Building a Deep Learning Dataset

en May 22, 2020

My final project for OpenAI is to generate GraphQL queries from natural english prompts. The first project deliverable is to create a GraphQL dataset. This post will detail the process I went through to create that dataset and my reflection of each step.

Research & Plan

I started doing some preliminary research as I prepared my project proposal. This included researching different tools and resources that I could use to create a dataset. The tools I used are detailed in my project proposal. It took a bit of balancing the available tools with the tools I'm comfortable with. One of the most important resources I used was the Spider Dataset, a Text-to-SQL dataset. My idea was to build off that dataset and convert it to GraphQL. It took some research to even realize if it was even possible. I spent days looking at SQL and GraphQL grammar and I've reviewed the dataset throughout. I took notes about possible approaches, went through different exercises until I felt comfortable with an approach. It took around 2 weeks of research and planning before I felt I had a solid approach and the right tools.

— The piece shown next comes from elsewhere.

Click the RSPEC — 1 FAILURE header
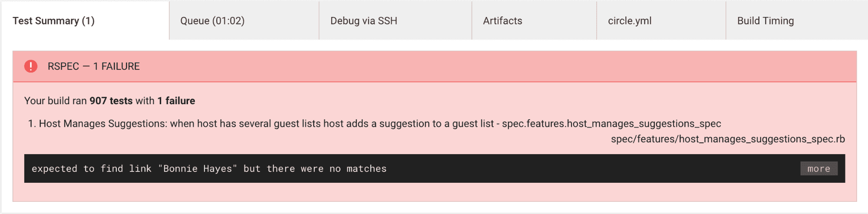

I felt that those 2 weeks were enough to have a solid foundation to build on, maybe a little more would have been helpful. Too much more time and I would have lost time running experiments. Any less and I might not have enough underlying understanding to build the dataset.

Coding & Building

Building the dataset took a decent amount of engineering. All in all it, I wrote 7 scripts and around 2,000 lines of code, plus some more generated code. Most of the process went pretty smoothly.  I don't want to go into too much technical detail but there were some choices that ended up being instrumental in building the dataset.

One strategy I took was to use the language and IDE to offload cognitive load as much as possible, since I expected the engineering to get intense. I used Swift for its type system since I was dealing with structured data. It's also a language I'm comfortable with, and it's speed and debugging tools were also beneficial.

I also found myself making a lot of assumptions about the dataset, so I would validate these assumptions by littering my scripts with assert statements and fatal errors. This had the secondary benefit that I gained a decent understanding of the examples in the dataset.

Surprisingly I only ran into a couple issues in the process, though these are decently technical and specific to my dataset. One of the big features of the Spider dataset was that it includes many complex queries, the issues I ran into were in these queries. For example, one issue was that Hasura (the tool that builds a GraphQL endpoint on top of a DB)  has the limitation that its default endpoint can't represent the GROUP BY clause. With issues like these I had to decide between writing manual queries or throwing out those examples.

I did expect to run into more issues while engineering but I was pretty happy with how smooth it went and how the dataset turned out. This ended up taking around 3 weeks before the dataset was at a point where I could start validating it and running some deep learning experiments with it.

Review & Validation

This step had me going back to the dataset and fixing issues that I found after the fact. This process included manually looking at examples and verifying the queries syntax and ran on Hasura. There were some issues I only ran into while running the dataset through a baseline network. Luckily I found most issues by writing a script to validate the queries with an eslint plugin.

Although this step has added more work than I expected, I learned the obvious lesson that review and validation is necessary to build a high quality dataset.

Next Steps

I'm actually not finished with reviewing my dataset. I'm still catching and fixing minor issues. But I'll be constantly improving and adding examples until the end of the project.

At the end of the project I'll be releasing the dataset along with all of the source code. For now I'll be working on building those baseline models and improving the dataset.